Gotta have soul
First things first: This restaurant sports a big disclaimer that states it is NOT affiliated with the Chicago Express restaurant in Sparks. This place does not serve pizza. The menus may be startlingly similar, even with the same house black bean soup with sausage, but it is not the same thing. OK? Got it? Good.
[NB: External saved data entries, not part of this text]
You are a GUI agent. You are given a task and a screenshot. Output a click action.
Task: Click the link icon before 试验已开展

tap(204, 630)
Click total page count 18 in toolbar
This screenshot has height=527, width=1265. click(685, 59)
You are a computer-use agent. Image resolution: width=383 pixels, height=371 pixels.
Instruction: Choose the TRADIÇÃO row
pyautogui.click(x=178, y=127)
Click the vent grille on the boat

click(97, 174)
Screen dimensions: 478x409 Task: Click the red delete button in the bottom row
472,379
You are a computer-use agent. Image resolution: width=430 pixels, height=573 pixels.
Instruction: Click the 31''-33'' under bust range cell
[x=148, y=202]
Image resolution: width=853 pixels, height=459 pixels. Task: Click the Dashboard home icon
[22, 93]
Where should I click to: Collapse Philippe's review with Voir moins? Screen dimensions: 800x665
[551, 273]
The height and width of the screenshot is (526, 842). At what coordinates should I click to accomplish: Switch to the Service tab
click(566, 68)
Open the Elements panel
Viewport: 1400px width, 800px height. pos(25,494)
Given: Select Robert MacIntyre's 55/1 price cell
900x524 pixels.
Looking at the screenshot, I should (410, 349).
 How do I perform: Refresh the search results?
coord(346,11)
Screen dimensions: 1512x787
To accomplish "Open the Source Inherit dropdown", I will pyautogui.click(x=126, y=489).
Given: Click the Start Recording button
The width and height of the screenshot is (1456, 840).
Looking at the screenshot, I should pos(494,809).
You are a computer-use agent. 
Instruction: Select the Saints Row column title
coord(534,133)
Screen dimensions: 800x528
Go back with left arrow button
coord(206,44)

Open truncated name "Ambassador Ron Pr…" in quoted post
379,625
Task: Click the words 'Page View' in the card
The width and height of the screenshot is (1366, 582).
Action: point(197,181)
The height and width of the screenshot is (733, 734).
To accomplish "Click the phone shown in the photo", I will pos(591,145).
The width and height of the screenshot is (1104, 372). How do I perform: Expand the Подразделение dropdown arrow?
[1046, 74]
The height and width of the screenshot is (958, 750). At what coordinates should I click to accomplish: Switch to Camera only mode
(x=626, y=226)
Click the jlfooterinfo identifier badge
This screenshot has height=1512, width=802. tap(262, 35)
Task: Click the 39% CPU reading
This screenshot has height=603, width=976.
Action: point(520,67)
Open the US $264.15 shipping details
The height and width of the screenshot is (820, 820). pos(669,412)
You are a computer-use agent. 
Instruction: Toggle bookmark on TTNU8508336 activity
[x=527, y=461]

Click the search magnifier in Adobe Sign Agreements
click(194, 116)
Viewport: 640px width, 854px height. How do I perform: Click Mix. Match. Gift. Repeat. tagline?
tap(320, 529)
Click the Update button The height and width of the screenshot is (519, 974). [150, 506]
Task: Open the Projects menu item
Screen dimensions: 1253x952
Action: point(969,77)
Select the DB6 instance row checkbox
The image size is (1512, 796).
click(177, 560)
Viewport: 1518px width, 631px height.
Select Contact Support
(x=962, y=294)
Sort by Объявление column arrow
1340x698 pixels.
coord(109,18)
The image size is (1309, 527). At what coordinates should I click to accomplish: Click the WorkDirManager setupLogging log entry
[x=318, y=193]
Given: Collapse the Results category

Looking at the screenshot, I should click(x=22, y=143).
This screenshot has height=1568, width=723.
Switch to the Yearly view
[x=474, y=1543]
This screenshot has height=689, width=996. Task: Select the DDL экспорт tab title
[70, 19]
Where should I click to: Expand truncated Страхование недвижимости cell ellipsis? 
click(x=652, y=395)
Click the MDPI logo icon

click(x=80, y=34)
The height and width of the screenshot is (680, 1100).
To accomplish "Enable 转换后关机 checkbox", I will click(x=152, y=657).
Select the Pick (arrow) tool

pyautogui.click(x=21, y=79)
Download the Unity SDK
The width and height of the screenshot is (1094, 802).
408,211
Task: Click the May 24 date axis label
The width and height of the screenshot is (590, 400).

Having said that, we may proceed to review the experience as a separate entity. My husband Tony and I decided to check this place out after seeing it from Interstate 80. This was, in its prior life, Le Grand Café. Not much has changed architecturally, with the exception of a new wall that cuts the place in half. Kim Lee’s Sushi operates the other half independently. A collection of police uniform patches nearly covers the wallpaper on all the walls, and the vintage 1970s orange vinyl booths give the place the feel of the Brady Bunch living room. Just not as happy.
Well, you can’t tell a book by its cover, right? We were escorted to a booth and began to read the menu. It is fairly large and includes breakfast items, sandwiches, wraps, burgers, pastas and country-style dinners.
I excused myself for a trip to the restroom to wash my hands. Normally I don’t comment on my potty breaks, but in this case, there was no soap available for hand-washing and no paper towels. I hate that.
From among the all-things-fried appetizer selection, we got an order of onion rings ($2.95). They were pretty standard golden brown, with a side of ranch dressing for dipping.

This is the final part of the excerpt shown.